- Native to: Ethiopia
- Region: Omo Region
- Ethnicity: Gamo, Gofa, Dawro
- Native speakers: 1.6 million of Gamo, 360,000 of Gofa, 510,000 of Dawro (2007–2018)
- Language family: Afro-Asiatic OmoticNorth OmoticOmetoNorthGamo-Gofa-Dawro; ; ; ; ;
- Writing system: Ethiopic, Latin

Language codes
- ISO 639-3: Variously: gmv – Gamo gof – Gofa dwr – Dawro
- Glottolog: gamo1243 Gamo gofa1235 Gofa dawr1236 Dawro

= Gamo-Gofa-Dawro language =

Ometo dialect continuum spoken in Ethiopia

Gamo-Gofa-Dawro is an Ometo dialect continuum of the Afroasiatic family (Te-Ne-Omotic according to Glottolog) spoken in the Dawro, Gamo Gofa and Wolayita Zones of the Southern Nations, Nationalities, and Peoples' Region in Ethiopia. Varieties are spoken by the Gamo, Gofa, Dawro; Blench (2006) and Ethnologue treat these as separate languages. Zala presumably belongs here as well. Dialects of Dawro (Kullo-Konta) are Konta and Kucha. In 1992, Alemayehu Abebe collected a word-list of 322 entries for all three related dialects.

==Phonology==

Segmentally, Gamo phonology operates with a system of twenty-six consonants and five vowel qualities, and in nearly every case a segment may occur short or long.
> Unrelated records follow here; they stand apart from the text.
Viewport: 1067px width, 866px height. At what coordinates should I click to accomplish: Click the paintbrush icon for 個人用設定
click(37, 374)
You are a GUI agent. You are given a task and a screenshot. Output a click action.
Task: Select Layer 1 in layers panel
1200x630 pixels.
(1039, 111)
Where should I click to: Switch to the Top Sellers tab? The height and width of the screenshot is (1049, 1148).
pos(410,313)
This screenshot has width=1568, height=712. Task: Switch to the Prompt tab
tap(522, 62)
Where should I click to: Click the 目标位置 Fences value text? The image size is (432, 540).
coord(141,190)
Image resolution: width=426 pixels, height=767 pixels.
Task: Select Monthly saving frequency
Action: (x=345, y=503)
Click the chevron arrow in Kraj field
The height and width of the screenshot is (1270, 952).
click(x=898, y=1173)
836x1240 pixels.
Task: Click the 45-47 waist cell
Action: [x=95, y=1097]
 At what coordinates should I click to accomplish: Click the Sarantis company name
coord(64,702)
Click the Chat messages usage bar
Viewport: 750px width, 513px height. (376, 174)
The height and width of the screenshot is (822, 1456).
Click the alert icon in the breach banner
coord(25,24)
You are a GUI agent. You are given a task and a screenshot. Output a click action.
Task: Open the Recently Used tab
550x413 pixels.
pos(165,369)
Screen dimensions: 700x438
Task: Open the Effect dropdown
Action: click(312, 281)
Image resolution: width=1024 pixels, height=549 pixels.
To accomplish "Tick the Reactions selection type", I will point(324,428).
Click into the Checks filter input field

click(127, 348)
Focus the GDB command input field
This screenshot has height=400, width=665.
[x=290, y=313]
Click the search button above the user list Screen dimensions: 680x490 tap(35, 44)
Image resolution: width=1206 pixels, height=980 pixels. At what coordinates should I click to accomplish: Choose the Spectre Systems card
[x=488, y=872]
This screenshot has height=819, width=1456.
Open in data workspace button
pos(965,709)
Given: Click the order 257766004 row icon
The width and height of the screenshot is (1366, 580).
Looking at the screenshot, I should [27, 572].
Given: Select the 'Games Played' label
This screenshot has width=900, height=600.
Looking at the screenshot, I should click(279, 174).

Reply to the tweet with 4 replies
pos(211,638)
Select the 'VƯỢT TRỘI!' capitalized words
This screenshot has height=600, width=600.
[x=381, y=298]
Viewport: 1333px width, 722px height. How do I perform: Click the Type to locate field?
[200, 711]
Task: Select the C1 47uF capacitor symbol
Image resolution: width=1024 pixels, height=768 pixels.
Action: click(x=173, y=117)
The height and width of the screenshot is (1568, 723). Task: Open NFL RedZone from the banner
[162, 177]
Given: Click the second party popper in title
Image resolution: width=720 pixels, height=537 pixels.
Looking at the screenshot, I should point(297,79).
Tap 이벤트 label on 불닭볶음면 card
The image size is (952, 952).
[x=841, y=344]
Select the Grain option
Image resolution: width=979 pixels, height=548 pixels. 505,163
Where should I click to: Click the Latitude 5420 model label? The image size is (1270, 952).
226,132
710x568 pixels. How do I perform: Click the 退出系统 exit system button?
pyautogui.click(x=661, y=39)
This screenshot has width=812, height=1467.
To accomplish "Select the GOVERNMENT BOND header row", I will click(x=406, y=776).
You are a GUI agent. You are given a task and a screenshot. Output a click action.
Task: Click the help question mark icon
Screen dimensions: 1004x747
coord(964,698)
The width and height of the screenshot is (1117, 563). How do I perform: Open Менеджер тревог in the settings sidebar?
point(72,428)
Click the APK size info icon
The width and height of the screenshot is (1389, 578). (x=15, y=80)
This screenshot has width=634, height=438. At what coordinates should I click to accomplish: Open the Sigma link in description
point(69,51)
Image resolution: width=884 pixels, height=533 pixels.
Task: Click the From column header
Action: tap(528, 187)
Consonants in Gamo language
|  |  | Labial | Dental |  | Palatal | Velar | Laryngeal |
| Stops | Glottalized | p’ | ɗ | ts’ | tʃʼ ⟨čʼ⟩ | k’ | ʔ |
| Voiced | b | d | dz | dʒ ⟨j⟩ | g |  |
| Voiceless | p | t | ts | tʃ ⟨č⟩ | k |  |
| Fricatives | Voiced |  |  | z |  |  |  |
| Voiceless |  |  | s | ʃ ⟨š⟩ |  | h |
| Sonorants | Nasals | m | n |  | ɲ ⟨ň⟩ |  |  |
| Lateral |  | l |  |  |  |  |
| Vibrant |  | r |  |  |  |  |
| Glides | w |  |  | j ⟨y⟩ |  |  |

Vowels sound in Gamo language

|  | palatal |  | round |
| high | i |  | u |
| mid | e |  | o |
| low |  | a |  |

(Reference page 21/22)

==Morphology==

=== Noun plural ===
The morphology of plural making in Gamo is straightforward and uniform.

In masculine nouns, plural is marked by means of a suffix -t, affixed to the oblique case form. The oblique is also the base for the suffixation of definiteness marking.

Examples of masculine plurals
| Gloss | Absolutive singular | Oblique singular | Absolutive plural |
|---|---|---|---|
| 'dog' | kaná | kaná | kanatá |
| 'man' | addé | addé | addetá |
| 'thing' | yóó | yóó | yóotá |
| 'tear' | apúntsi | apúntsa | apúntsata |

Feminine nouns take a suffix -int to form their plurals. This is affixed to the absolutive singular:

Examples of feminine plurals
| Gloss | Absolutive singular | Absolutive plural | Nominative | Oblique |
|---|---|---|---|---|
| 'sister' | miččó | miččointa | miččóinti | miččointa |

(Reference page 81)

===Adjectives===

By comparison with certain other languages of Ethiopia, Gamo has a large vocabulary of adjectives. Like nominals, adjectives fall into declension classes, and although, being adjectives, they do not inflect for nominative case and there is no agreement within the phrase for number or definiteness, the declensional differences relating to oblique case marking do appear in U-declension adjectives when they function attributively.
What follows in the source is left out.